Per ben comprendere la direzione della politica USA è sufficiente
leggere la prima pagina del New York Times o del Wall Street Journal - per
quanto penoso sia. Io evito il Times ma leggo il (Wall Street) Journal
tutti i giorni per via dell'audience che raggiunge - le elite commerciali
e governative vi trovano un’informazione reale che li guida nel loro
lavoro. E così nonostante che il Journal sia una voce del business e
dell'imperialismo USA, saperlo leggere significa trarne abbondanti ed
utili informazioni e temi centrali sul come la politica USA si appresta ed
essere.
Il Wall Street Journal mette in evidenza ora come Evo Morales sia una
bersaglio USA. L'edizione del 2 maggio è un buon esempio, conteneva un
editoriale di prima pagina dal titolo: "Bolivia sequestra i giacimenti di
Gas Naturale con bella mostra di Nazionalismo Energetico." Solo il titolo
è già una chiamata alle armi che è ben difesa nel pezzo che segue.
L'avvio si avvale della bollente retorica basata sulla tesi che Evo
Morales sia stato "plagiato dalla lotta di Hugo Chavez contro le compagnie
petrolifere" e che il 1 Maggio (il giorno della celebrazione in tutto il
mondo delle classi lavoratrici, festeggiato in USA per la prima volta in
grande stile) ha nazionalizzato la più grande riserva di gas naturale del
paese, San Alberto, e ordinato all'esercito di prenderne il controllo, e
di controllare pure tutte le altre." Il pezzo prosegue spiegando come
abbia ordinato alle compagnie che sfruttano le riserve di accettare
"termini più ristretti o di lasciare il paese."
La legge boliviana recita chiaramente che lo stato ha la proprietà delle
risorse del paese. Finora ha permesso agli investitori stranieri di
operare nei giacimenti e di prendere la quota maggioritaria della
produzione gestendone la vendita a fini commerciali di profitto. L'anno
scorso, comunque, la Bolivia ha aumentato la quota statale sino
all'effettivo 50% della produzione aumentando tasse e royalties. Ieri il
governo è andato oltre dichiarando che la proprietà statale riguarda anche
il gas estratto e che le compagnie operanti nei due giacimenti più grandi
avranno solo una quota pari al 18% della produzione.

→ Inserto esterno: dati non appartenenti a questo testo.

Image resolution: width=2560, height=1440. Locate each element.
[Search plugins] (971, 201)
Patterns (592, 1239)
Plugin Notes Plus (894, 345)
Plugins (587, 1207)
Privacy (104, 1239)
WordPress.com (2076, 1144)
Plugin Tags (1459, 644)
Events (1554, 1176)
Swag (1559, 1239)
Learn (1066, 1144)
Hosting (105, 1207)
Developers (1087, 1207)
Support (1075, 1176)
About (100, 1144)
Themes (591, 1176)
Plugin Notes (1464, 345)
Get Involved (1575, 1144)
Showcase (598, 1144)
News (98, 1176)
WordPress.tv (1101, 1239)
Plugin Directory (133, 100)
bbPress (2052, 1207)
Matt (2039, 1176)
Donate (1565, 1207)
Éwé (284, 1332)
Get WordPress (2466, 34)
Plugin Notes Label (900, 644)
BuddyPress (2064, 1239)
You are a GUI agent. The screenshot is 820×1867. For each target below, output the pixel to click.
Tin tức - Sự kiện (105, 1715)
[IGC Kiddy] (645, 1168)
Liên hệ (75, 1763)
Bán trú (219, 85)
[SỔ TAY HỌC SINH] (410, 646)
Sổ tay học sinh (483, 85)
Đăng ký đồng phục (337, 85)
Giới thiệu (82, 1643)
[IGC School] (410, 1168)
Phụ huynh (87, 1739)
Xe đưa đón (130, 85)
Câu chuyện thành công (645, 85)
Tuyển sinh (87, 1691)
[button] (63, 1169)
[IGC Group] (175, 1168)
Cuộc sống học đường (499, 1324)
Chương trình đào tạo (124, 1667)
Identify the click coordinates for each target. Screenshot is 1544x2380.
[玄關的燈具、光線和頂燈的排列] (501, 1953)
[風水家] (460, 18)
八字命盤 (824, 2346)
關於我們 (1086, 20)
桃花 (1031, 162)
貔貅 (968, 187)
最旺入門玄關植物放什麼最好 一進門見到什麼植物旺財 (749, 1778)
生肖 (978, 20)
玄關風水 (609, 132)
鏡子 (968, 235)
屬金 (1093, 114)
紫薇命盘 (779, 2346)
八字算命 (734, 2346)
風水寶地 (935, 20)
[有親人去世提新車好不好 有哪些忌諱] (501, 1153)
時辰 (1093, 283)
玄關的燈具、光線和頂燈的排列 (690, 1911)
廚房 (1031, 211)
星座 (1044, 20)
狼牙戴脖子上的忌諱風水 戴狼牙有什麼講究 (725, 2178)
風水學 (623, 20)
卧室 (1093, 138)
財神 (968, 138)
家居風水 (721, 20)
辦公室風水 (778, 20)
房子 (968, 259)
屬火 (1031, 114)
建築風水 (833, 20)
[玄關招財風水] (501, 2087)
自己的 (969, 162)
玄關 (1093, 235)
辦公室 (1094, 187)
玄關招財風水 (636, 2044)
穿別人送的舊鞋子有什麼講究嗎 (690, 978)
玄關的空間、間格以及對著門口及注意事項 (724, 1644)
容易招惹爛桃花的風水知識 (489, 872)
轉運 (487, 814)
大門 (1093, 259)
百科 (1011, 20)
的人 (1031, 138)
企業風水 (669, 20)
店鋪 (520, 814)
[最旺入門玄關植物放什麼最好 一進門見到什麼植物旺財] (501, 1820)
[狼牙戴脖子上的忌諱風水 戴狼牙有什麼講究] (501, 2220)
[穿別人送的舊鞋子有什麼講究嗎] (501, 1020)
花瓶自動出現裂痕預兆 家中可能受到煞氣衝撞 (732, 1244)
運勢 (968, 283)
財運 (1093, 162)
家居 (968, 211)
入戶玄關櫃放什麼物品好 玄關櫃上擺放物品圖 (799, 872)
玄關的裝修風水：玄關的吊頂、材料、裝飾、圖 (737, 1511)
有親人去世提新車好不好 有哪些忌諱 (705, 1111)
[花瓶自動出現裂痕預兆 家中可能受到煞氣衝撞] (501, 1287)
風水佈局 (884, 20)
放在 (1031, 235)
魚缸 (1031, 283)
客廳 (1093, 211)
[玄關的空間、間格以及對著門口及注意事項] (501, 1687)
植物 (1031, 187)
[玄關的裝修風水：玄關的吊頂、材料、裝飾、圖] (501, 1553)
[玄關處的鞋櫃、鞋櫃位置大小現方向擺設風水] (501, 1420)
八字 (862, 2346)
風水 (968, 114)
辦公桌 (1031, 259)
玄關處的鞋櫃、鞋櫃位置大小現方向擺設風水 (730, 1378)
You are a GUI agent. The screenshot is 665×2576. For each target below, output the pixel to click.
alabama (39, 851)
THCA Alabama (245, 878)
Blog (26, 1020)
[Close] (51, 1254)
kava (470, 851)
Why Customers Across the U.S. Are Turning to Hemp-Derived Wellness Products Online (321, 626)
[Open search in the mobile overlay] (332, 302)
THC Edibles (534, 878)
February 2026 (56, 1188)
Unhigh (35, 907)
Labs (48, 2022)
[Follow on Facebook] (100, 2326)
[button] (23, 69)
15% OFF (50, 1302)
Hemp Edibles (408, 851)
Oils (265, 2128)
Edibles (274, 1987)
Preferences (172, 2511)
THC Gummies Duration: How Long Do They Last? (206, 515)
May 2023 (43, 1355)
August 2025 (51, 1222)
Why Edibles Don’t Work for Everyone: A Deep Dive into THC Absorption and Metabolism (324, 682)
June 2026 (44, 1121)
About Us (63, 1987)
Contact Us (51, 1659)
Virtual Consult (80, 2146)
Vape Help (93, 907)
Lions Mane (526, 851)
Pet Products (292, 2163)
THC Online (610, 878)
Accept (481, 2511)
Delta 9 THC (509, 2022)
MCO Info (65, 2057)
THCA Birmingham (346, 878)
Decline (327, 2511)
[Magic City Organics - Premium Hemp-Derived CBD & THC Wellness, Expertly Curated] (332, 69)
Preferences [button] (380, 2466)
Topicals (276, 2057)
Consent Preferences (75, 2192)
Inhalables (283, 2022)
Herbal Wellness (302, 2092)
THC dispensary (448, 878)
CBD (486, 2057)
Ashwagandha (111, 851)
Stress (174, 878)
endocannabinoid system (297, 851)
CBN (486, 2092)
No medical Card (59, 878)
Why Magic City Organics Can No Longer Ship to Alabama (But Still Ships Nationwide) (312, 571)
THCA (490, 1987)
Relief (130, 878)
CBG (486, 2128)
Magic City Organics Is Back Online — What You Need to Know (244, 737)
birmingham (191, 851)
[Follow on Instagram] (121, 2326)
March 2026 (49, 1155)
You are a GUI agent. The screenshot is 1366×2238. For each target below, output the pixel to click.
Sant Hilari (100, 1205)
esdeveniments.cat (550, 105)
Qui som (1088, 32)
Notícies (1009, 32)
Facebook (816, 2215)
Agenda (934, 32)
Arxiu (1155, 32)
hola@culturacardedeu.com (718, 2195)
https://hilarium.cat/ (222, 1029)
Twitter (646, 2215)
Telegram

Tradurre il Messaggio del Journal, incluso ciò che essi mancano di
spiegare, è un compito serio. Infatti quello che essi mancano di
puntualizzare è che questi "termini più ristretti" sono semplicemente il
diritto della Bolivia, di una nazione indipendente (al pari delle altre),
di prendere la maggioranza dei benefici dalle sue risorse naturali e che
gli investitori stranieri hanno quote lì solo perché lo Stato glielo
permette. Ma invece di essere grati, il Journal chiarisce, senza
dichiararlo, che gli investitori sono voraci e vogliono per se stessi la
quota del leone e ai termini che essi preferiscono. Taciuto o non
sufficientemente spiegato è che nazionalizzazione non significa esproprio.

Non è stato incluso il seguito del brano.